EXERCISE AIM –
Could you print exactly the lines from the one that contains "Where should I" to the end of the data, both ends included, and nothing else? Skip the pictures.

** SOURCE DATA follows **

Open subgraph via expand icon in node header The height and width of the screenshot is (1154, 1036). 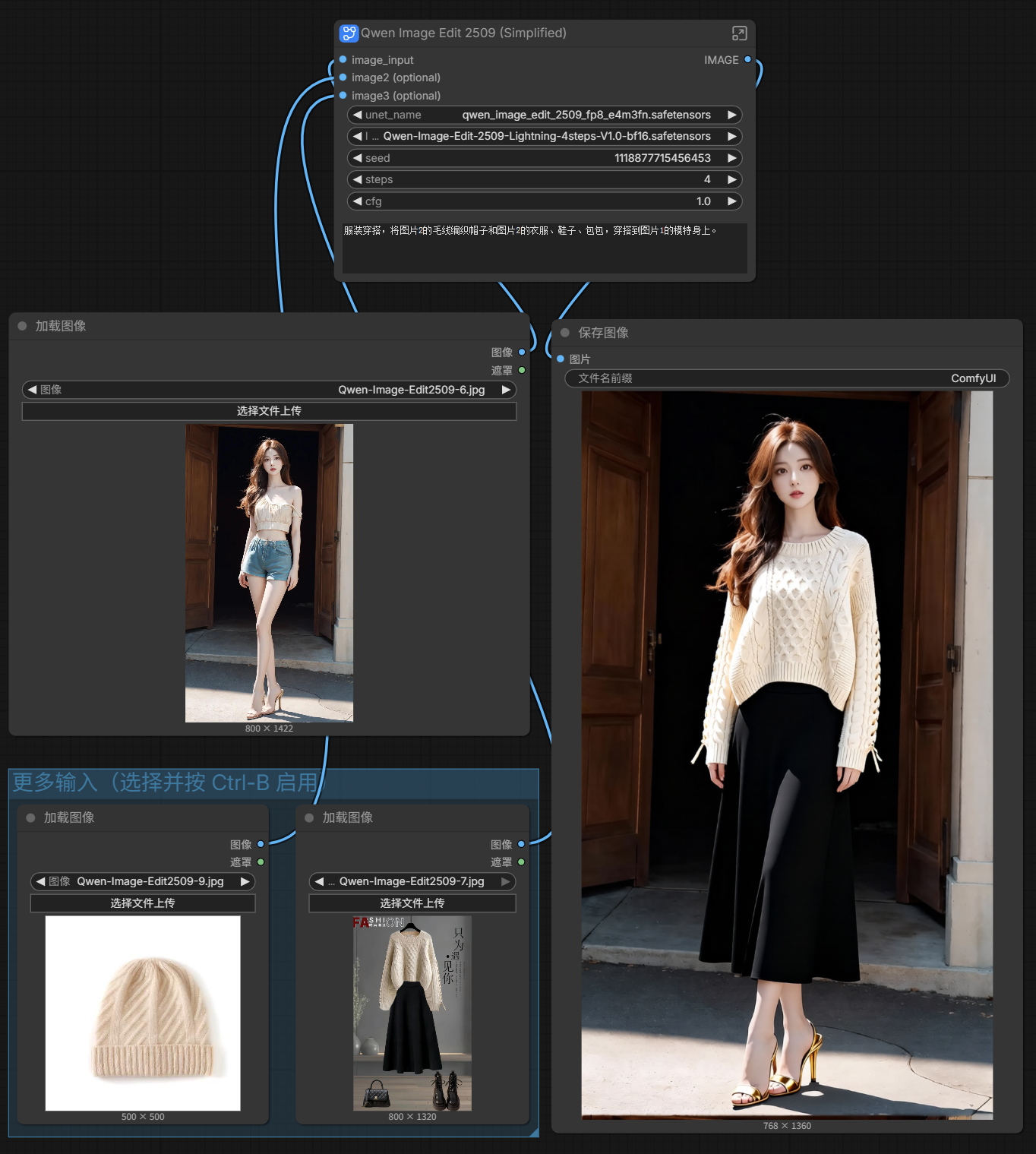click(x=739, y=33)
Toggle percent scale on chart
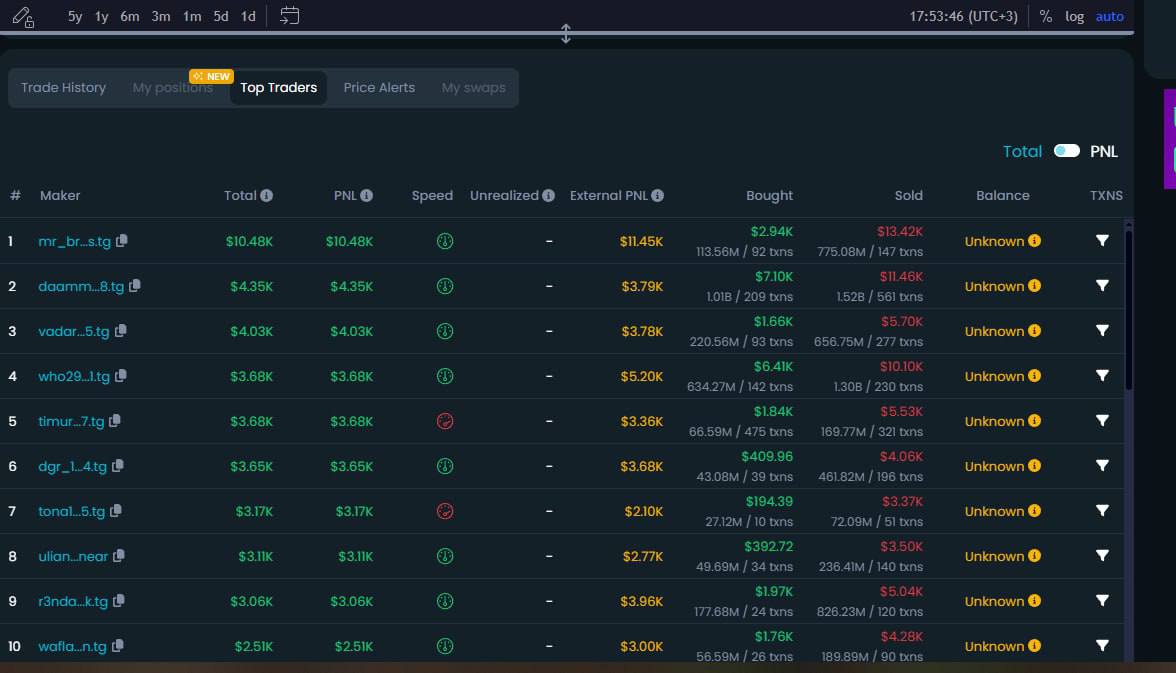1176x673 pixels. (x=1045, y=16)
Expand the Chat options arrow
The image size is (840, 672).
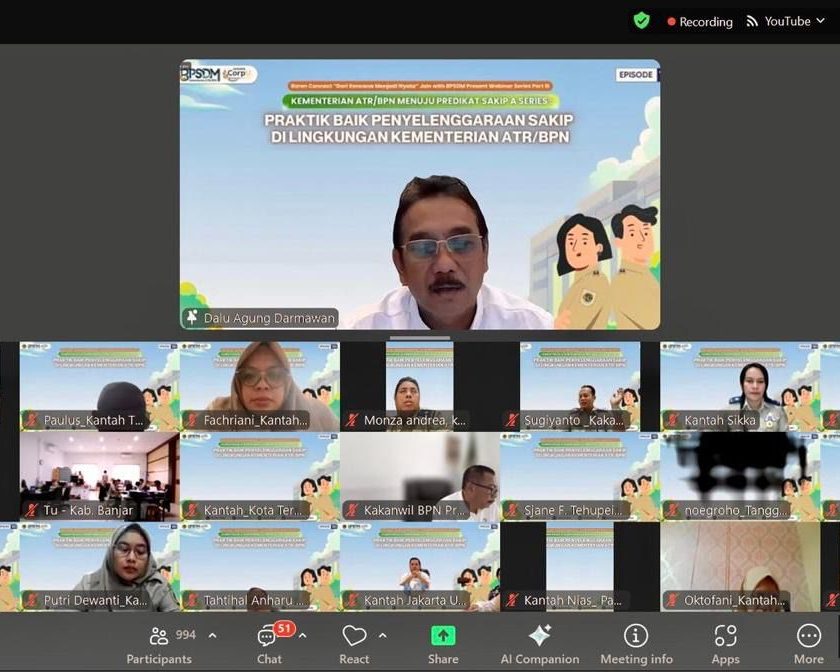point(302,635)
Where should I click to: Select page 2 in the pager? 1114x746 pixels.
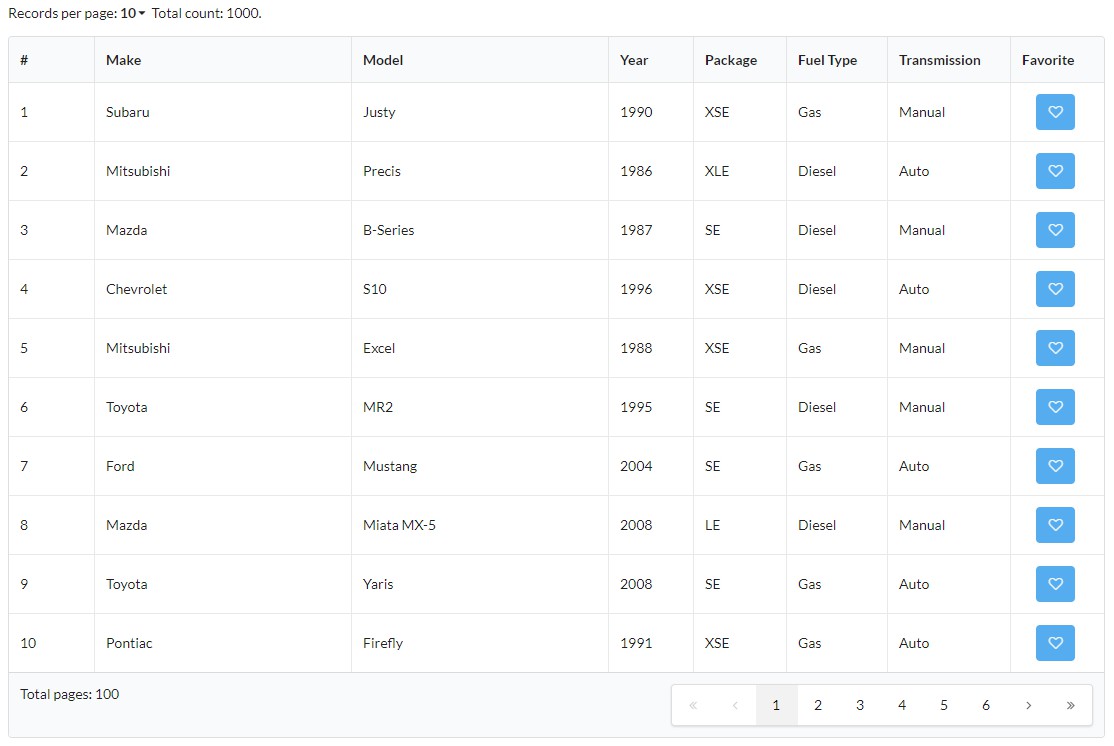818,705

** End of SOURCE DATA **

TASK SOLUTION –
Where should I click to: Select page 2 in the pager? 1114x746 pixels.
818,705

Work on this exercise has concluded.